══ Excerto fornecido

No entanto, isso não constituirá qualquer obstáculo à reversão dos autos, visto que já existe jurisprudência suficiente defendendo que a existência de bens não é impeditivo da reversão dos autos podendo eventualmente, em caso de serem indicados bens do originário devedor, suspender os autos em relação aos revertidos após a sua citação para a execução fiscal até excussão completa do património indicado. — nº 3 do art° 23° da LGT.

Mas provada que está a inexistência/insuficiência de bens da firma, em diligências efectuadas nos autos, e também conforme afirmado pelo gerente na própria audição: “ a penhora das contas bancárias e dos créditos dos clientes traduziu-se numa impossibilidade objectiva de a devedora originária cumprir as suas obrigações fiscais”., afigura-se-nos mais uma vez, correcta a reversão contra os administradores e agora auditados, nos termos e com os fundamentos constantes do art° 153° do CPPT, art° 23° da LGT e al. B) do n.º 1 do art.° 24 da LGT.

Legitimidade

As informações oficiais prestadas e documentadas nos autos referem que:

1 .°- A Sociedade foi matriculada na Conservatória do Registo Comercial de Lisboa, sob o n.° …/1995-……;

2.°- A empresa iniciou em 1989-05-16 o exercício da sua actividade;

3°- A empresa não possui quaisquer outros bens, como demonstrado nos autos, para proceder ao pagamento da dívida exequenda e acrescido;

4°- Verifica-se, portanto e desde logo, nos termos do art° 153°, n°2 alínea b) do CPPT, a insuficiência do património da originária devedora para a satisfação da divida.

5° No CONTRATO DE SOCIEDADE, conforme a matrícula da Conservatória do Registo Comercial de Lisboa, refere que designa como gerentes os auditados, sendo a assinatura de dois deles suficiente para obrigar a sociedade:
A………, NIF ………, residente na Rua A………, Q…… das R…… — Cascais;

J………., NIF ………, residente na Rua H……, Lote 7 — Alcabideche;

M………, NIF ………, residente na Rua A………, Q…… das R……, - Cascais;

Nos termos do art° 24° n° 1 al. b) da LGT, a falta de pagamento dos impostos constantes no processo executivo e seus apensos, é imputável às pessoas com funções de administração ou gestão. E na qualidade de gerentes, teriam apenas de exercer um comportamento diligente, exigível a um administrador ou gerente médio, que toma ou tomou as medidas necessárias e adequadas ao normal exercício da actividade comercial e na prossecução do seu objecto. Ou, em caso de ciente da inviabilidade da firma, por acumulação de dividas, procederem de imediato à sua cessação, liquidação do seu activo e passivo, e dissolvê-la. Com a abstinência desse comportamento e a falta de pagamento dos impostos na sua gerência, expondo a firma a coimas, não foi mantido o comportamento que lhes era exigido.

════

### Requisitos das tarefas
a. Diga se cada afirmação está de acordo com o excerto sobre a reversão da execução fiscal, respondendo sim ou não e citando as palavras decisivas do texto: (i) A empresa começou a exercer a sua atividade em 1989. (ii) Basta a assinatura de um único gerente para obrigar a sociedade. (iii) A sociedade foi matriculada na Conservatória do Registo Comercial do Porto.
b. No excerto sobre a reversão da execução fiscal, que disposição da LGT imputa a falta de pagamento dos impostos às pessoas com funções de administração ou gestão?
Os itens não desempenham qualquer papel neste exercício.

══ Dados armazenados

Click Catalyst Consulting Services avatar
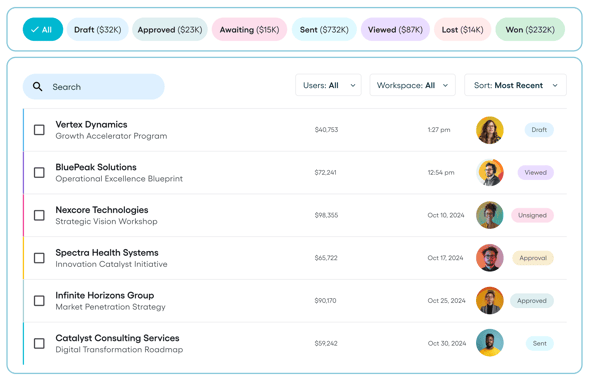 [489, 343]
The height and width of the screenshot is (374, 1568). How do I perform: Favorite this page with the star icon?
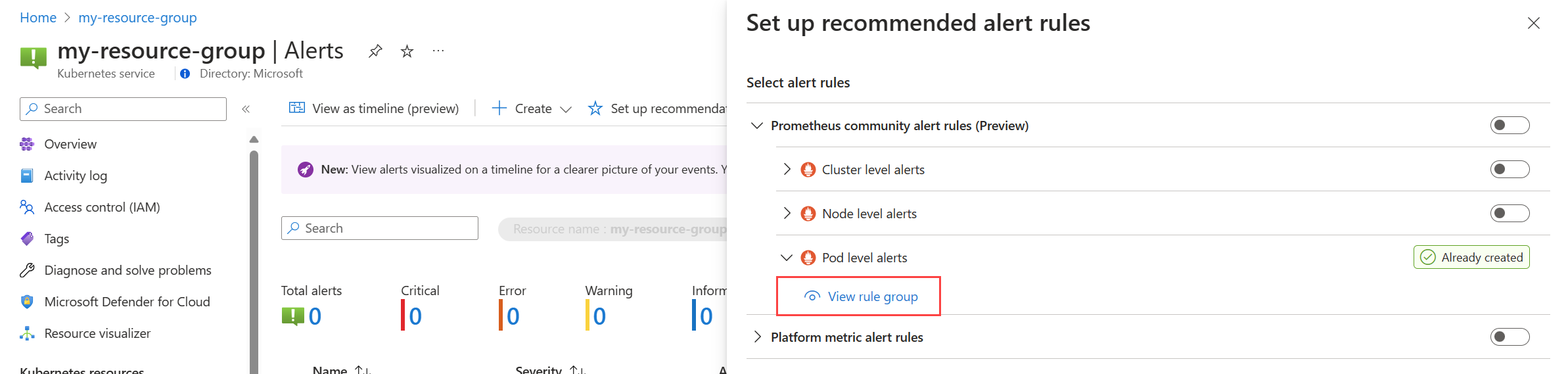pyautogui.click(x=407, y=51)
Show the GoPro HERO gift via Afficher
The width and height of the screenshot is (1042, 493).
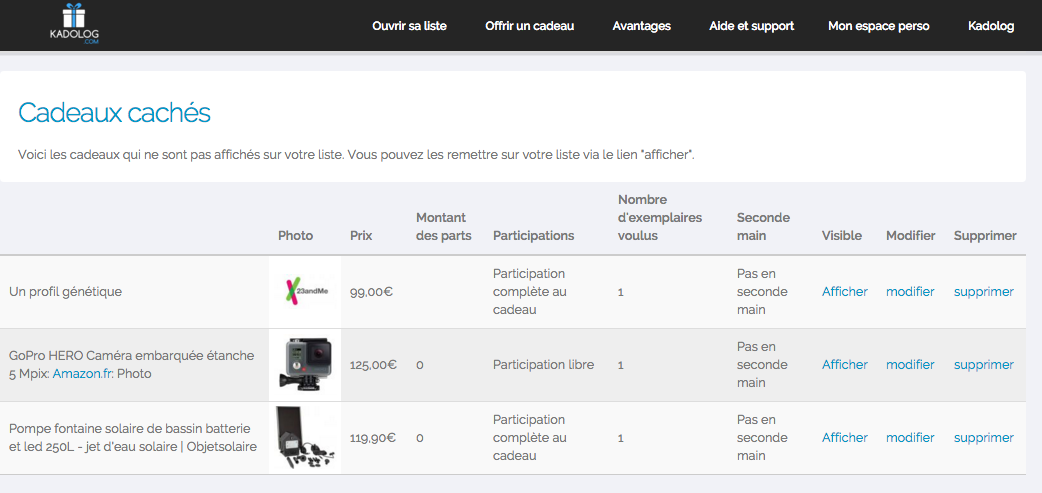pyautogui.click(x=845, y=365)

════
══ Dados armazenados

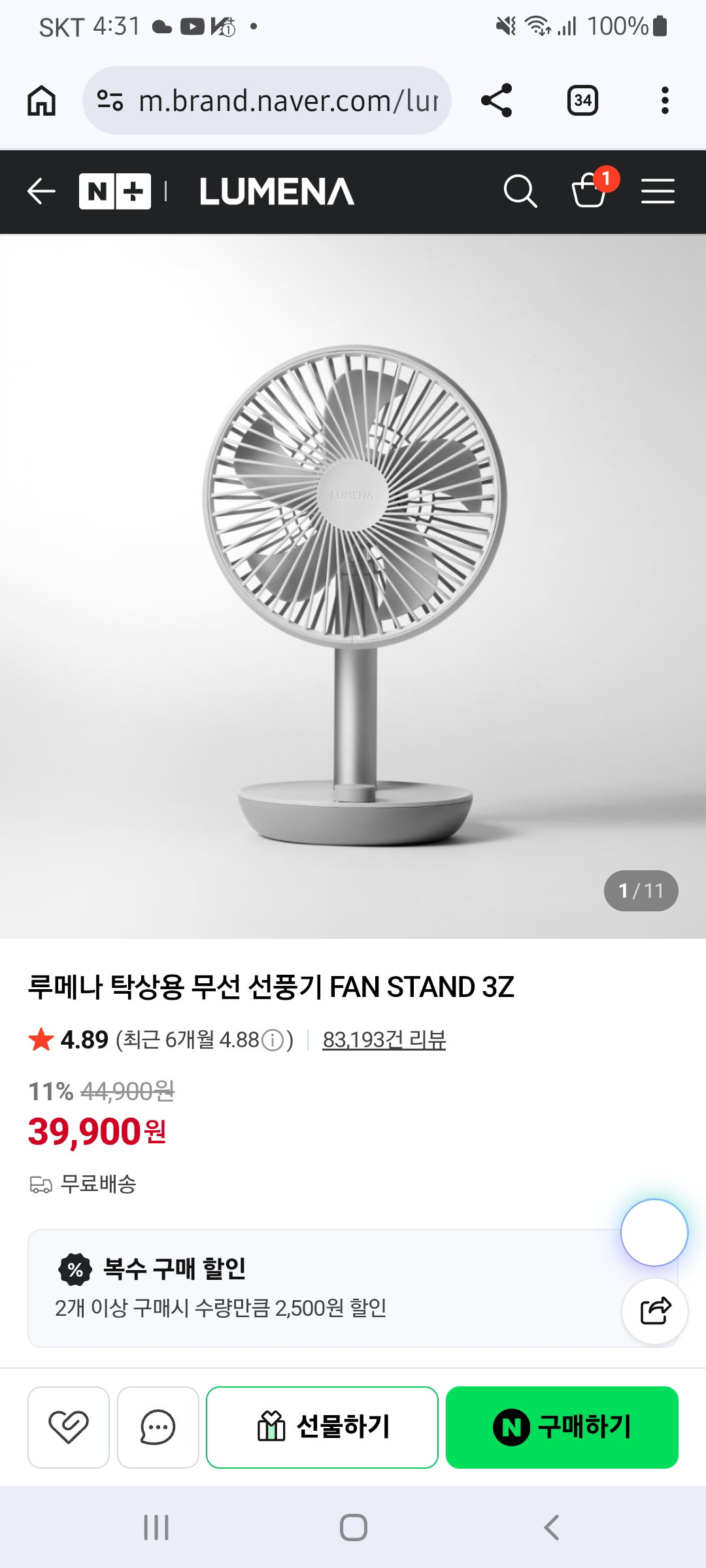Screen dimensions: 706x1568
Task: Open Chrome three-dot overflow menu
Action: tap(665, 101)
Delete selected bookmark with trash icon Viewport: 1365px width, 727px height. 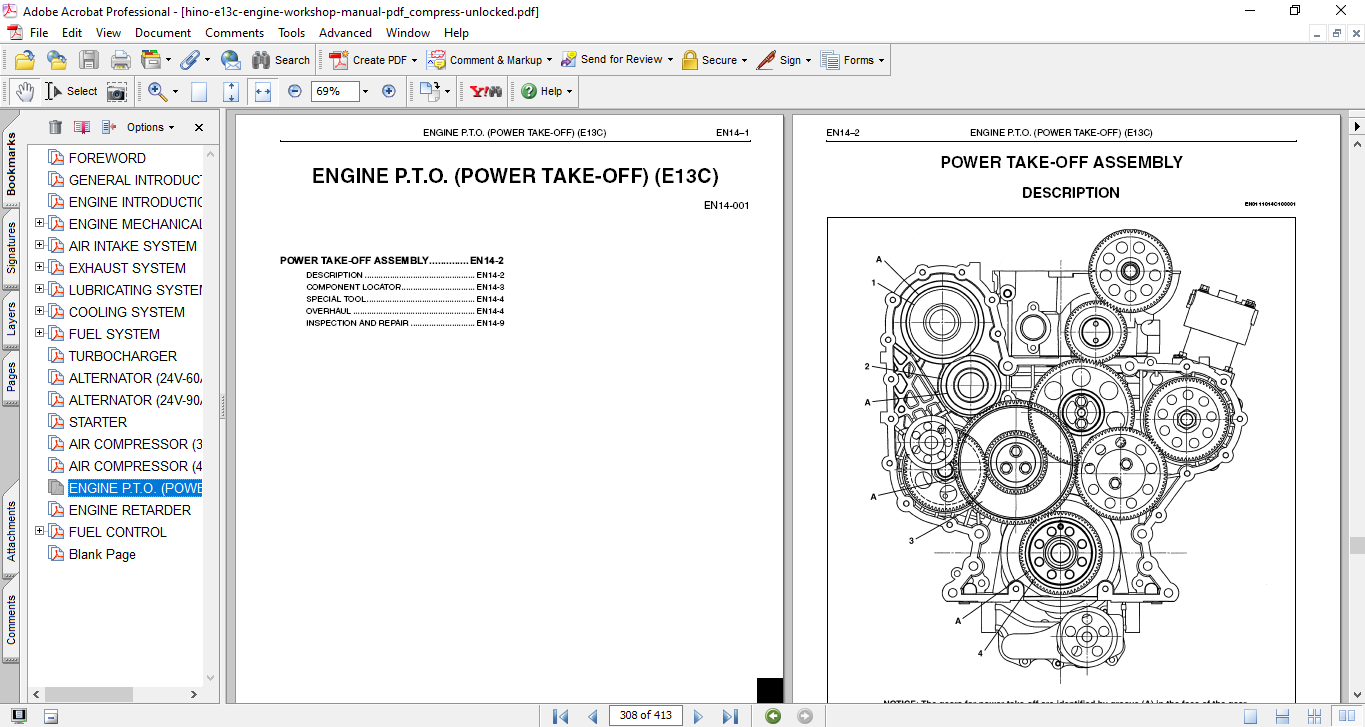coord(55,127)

════

### Respostas por tarefa
a.
(i) Sim: "A empresa iniciou em 1989-05-16 o exercício da sua actividade".
(ii) Não: "sendo a assinatura de dois deles suficiente para obrigar a sociedade".
(iii) Não: "A Sociedade foi matriculada na Conservatória do Registo Comercial de Lisboa".

b. O art.º 24.º, n.º 1, alínea b) da LGT.